State also has turned a blind eye to abuses of the administration’s liberalized rules for traveling to Cuba, causing Senator Marco Rubio (R-Fla.) to hold up the nominations of two members of President Obama’s Latin America team.
Congress is right to scrutinize policies and policy makers that fail to advance our values or protect our security.
Here’s fresh evidence of the problem at Foggy Bottom. A December 8 Univision documentary on “The Iranian Threat in Latin America” caught Venezuelan “diplomat” Livia Acosta on hidden camera instructing purported Mexican hackers to crack U.S. national security websites on behalf of anti-U.S. dictator Hugo Chávez. Accusers also have released a document that appears to identify Acosta, now posted in Chávez’s consulate in Miami, as an undeclared (read illegal) agent of Venezuela’s intelligence service.

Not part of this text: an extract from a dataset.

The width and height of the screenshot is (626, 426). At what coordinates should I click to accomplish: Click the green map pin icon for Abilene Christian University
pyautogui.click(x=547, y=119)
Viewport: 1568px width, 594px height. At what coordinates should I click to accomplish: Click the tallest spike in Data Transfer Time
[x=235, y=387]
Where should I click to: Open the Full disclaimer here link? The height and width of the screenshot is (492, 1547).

Bipartisan congressional leaders immediately called for an investigation into the Acosta scandal and the broader threat of Iran’s network in the Americas. Rather than echoing these concerns, last week, two senior U.S. diplomats held a cordial meeting with Venezuela’s senior representative in Washington, Angelo Rivero, to reassure him that the State Department hopes to improve bilateral cooperation despite the Acosta affair.
Far from expelling Acosta or even raising the serious accusations against her, a senior American diplomat advised Rivero to increase security to protect Acosta from U.S. protestors in Miami and warned that the U.S. Congress or other U.S. agencies might continue to investigate the case.
This recent episode, revealed to me by sources within the Chávez regime, is one of many examples of a U.S. Latin America policy that is dangerously out of touch with the grave and growing threats in our own neighborhood. Here are a few others.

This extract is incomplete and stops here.